**Work request:** Images excluded, return every record exactly as it reads.

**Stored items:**
━━━━━━━━━━━━━━━━━━━━━━━━━━━━━━

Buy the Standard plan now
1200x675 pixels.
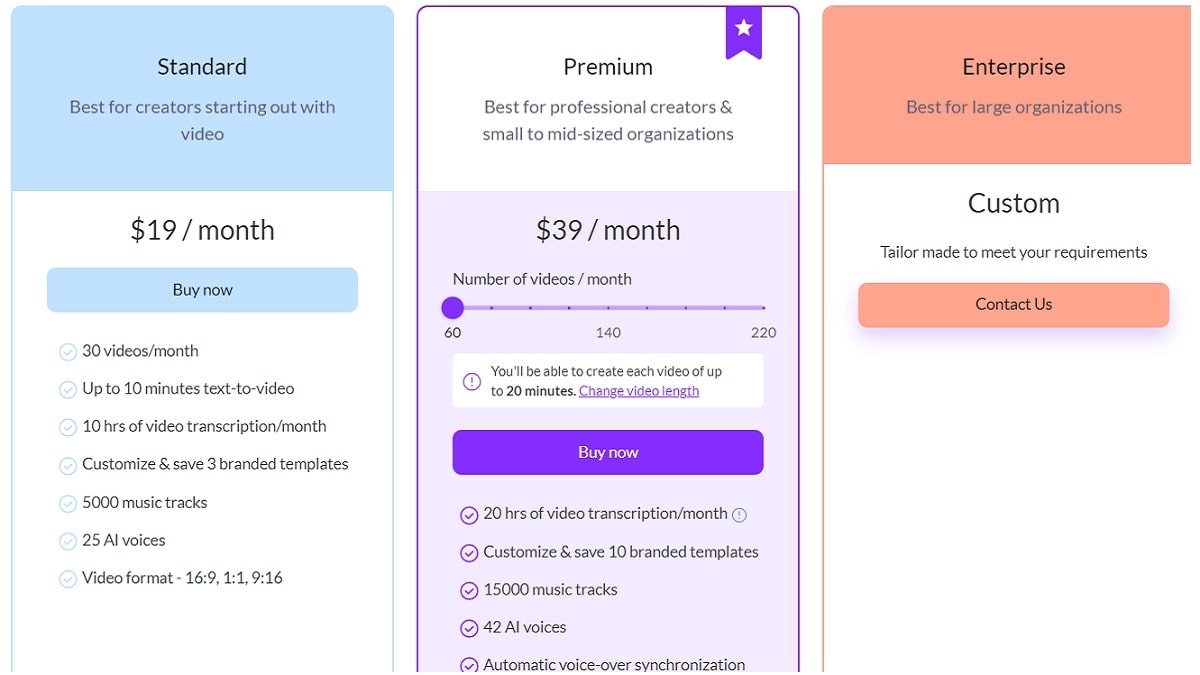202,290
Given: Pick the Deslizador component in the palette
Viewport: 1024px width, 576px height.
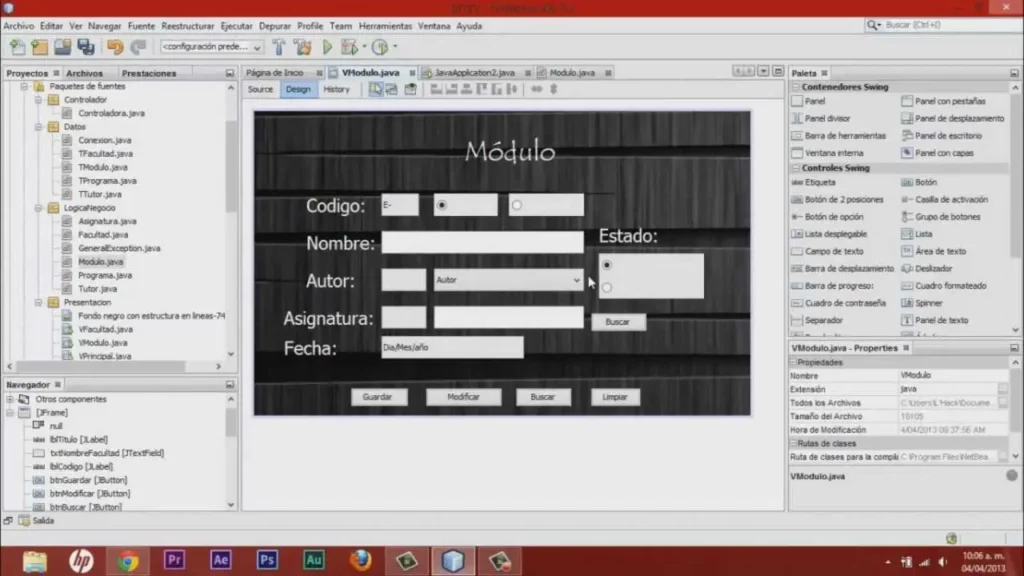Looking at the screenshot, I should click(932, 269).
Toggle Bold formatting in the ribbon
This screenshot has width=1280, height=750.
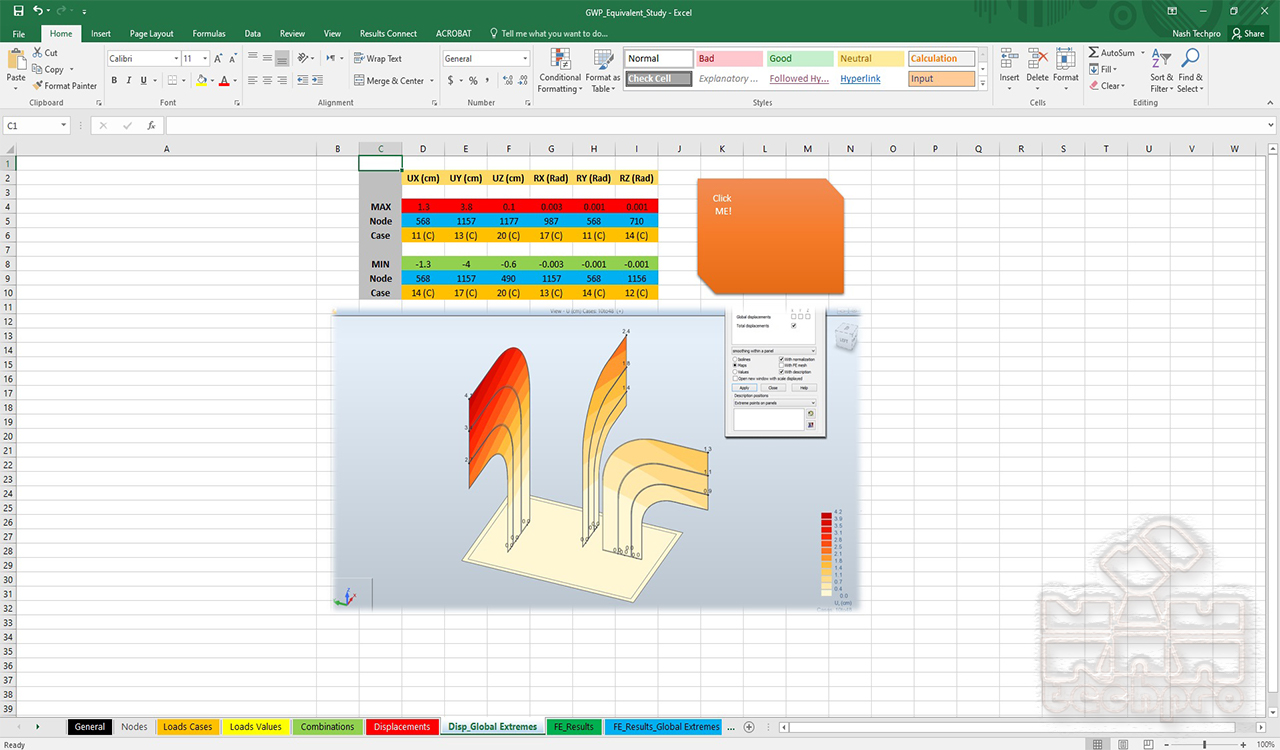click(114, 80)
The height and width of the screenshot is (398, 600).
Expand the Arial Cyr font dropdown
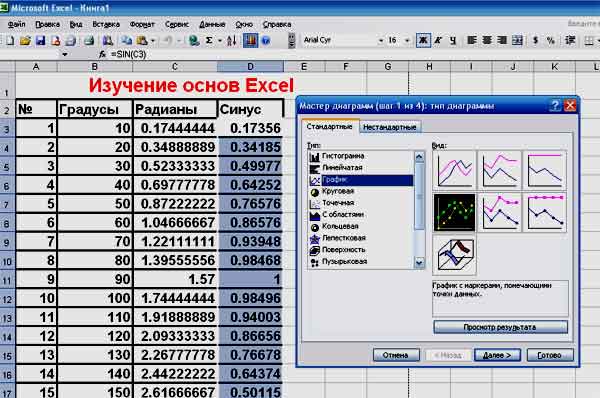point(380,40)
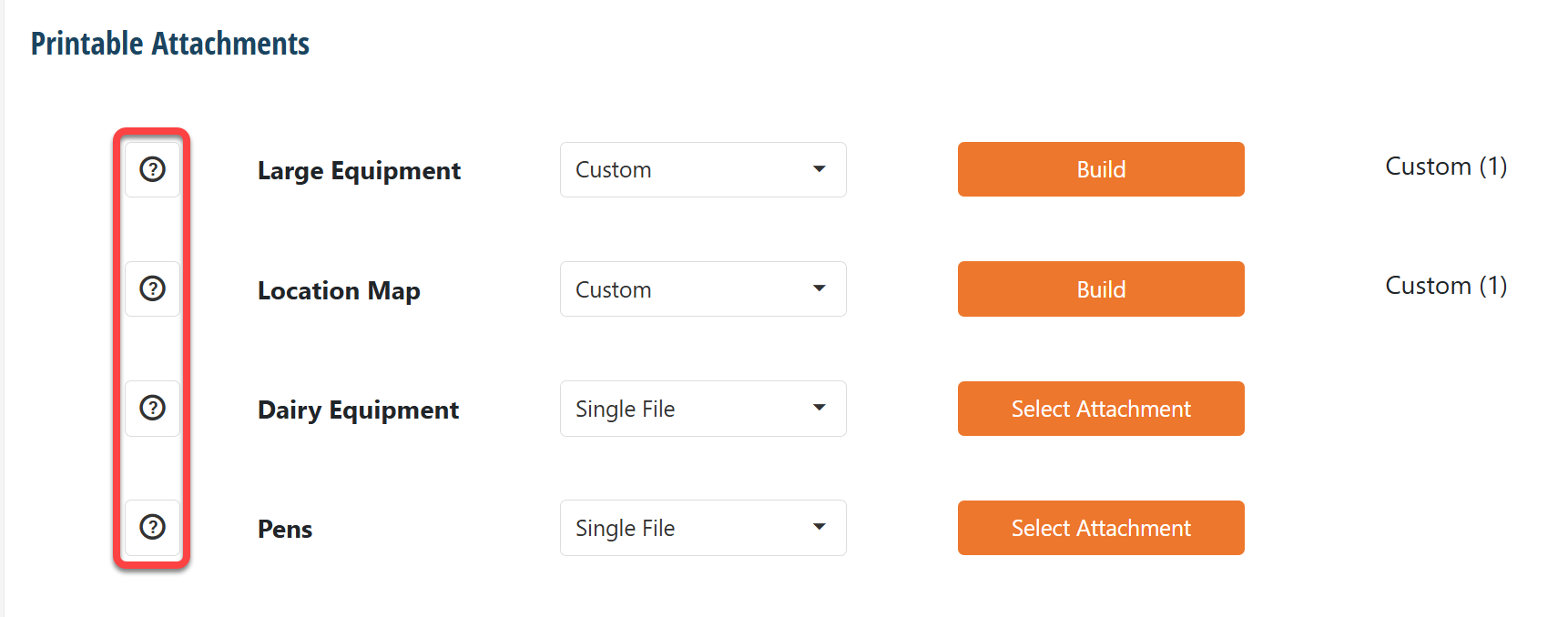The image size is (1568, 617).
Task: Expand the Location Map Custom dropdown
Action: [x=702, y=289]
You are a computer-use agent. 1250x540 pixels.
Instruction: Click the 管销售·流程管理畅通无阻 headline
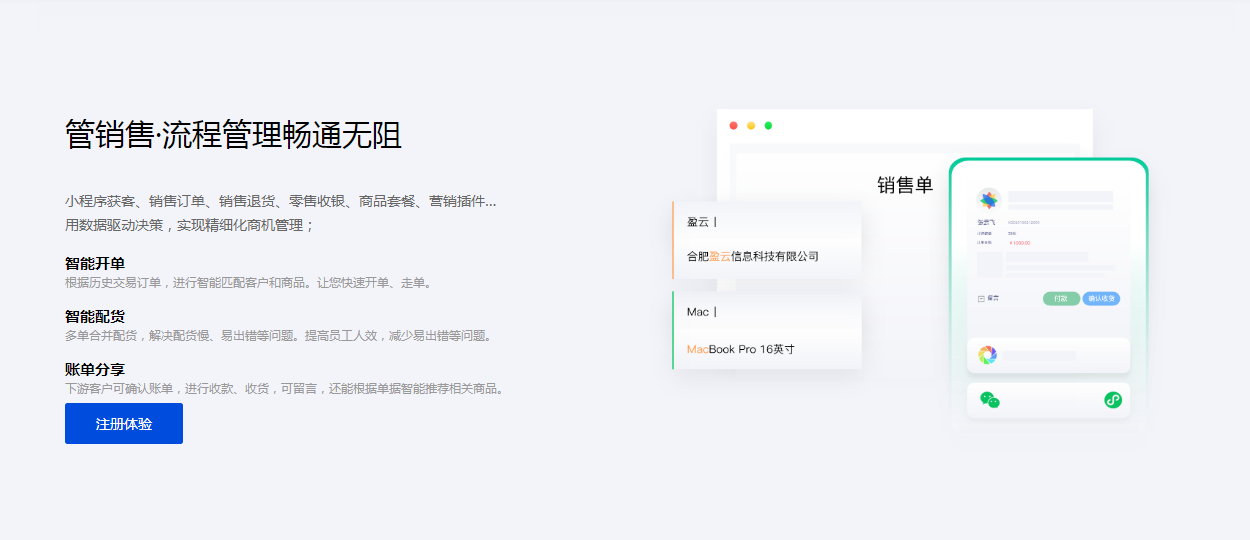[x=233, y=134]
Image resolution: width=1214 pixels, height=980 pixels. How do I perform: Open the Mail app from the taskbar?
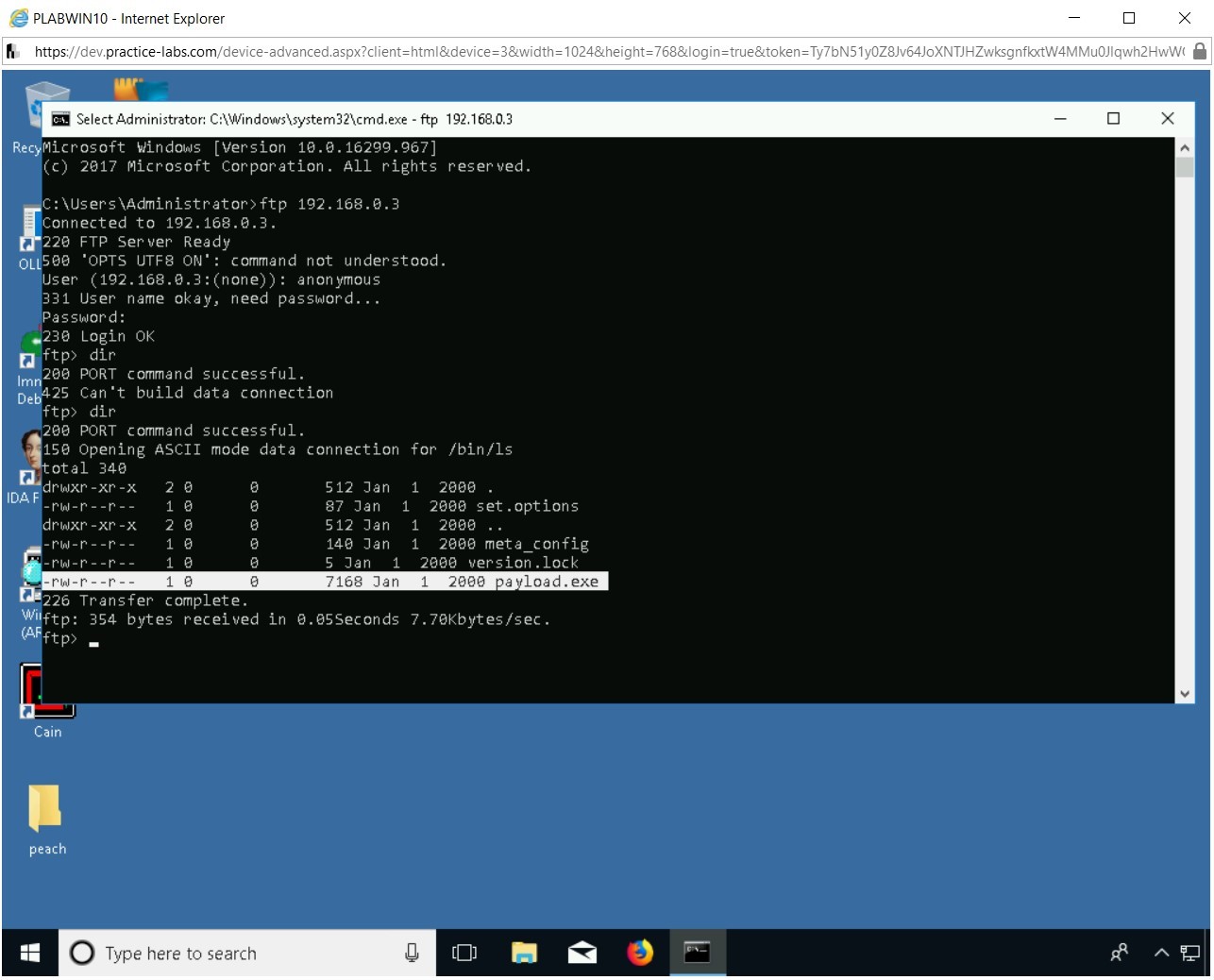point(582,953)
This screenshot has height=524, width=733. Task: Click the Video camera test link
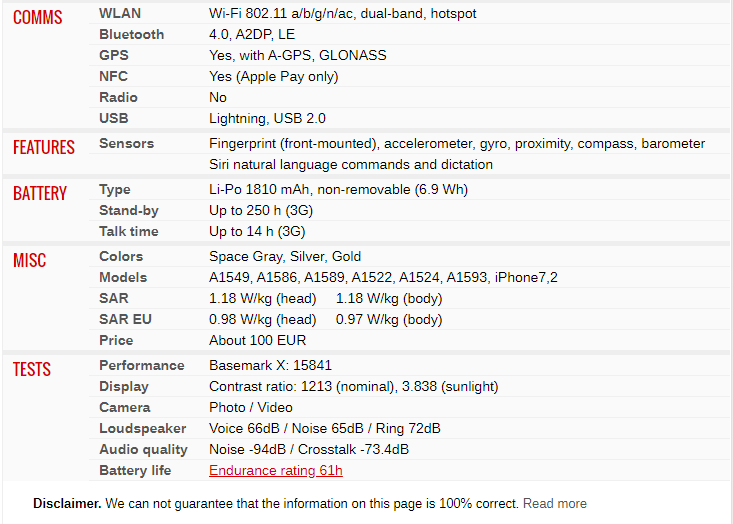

━━━━━━━━━━━━━━━━━━━━━━━━━━━━━━

**Solution to this exercise:**
Buy the Standard plan now
1200x675 pixels.
202,290
Given: Pick the Deslizador component in the palette
Viewport: 1024px width, 576px height.
Looking at the screenshot, I should click(932, 269).
Toggle Bold formatting in the ribbon
This screenshot has width=1280, height=750.
click(114, 80)
The height and width of the screenshot is (398, 600).
Expand the Arial Cyr font dropdown
point(380,40)
The image size is (1568, 617).
Task: Expand the Location Map Custom dropdown
Action: [x=702, y=289]
You are a computer-use agent. 1250x540 pixels.
Instruction: Click the 管销售·流程管理畅通无阻 headline
[x=233, y=134]
Image resolution: width=1214 pixels, height=980 pixels. How do I perform: Open the Mail app from the taskbar?
point(582,953)
This screenshot has height=524, width=733. Task: Click the Video camera test link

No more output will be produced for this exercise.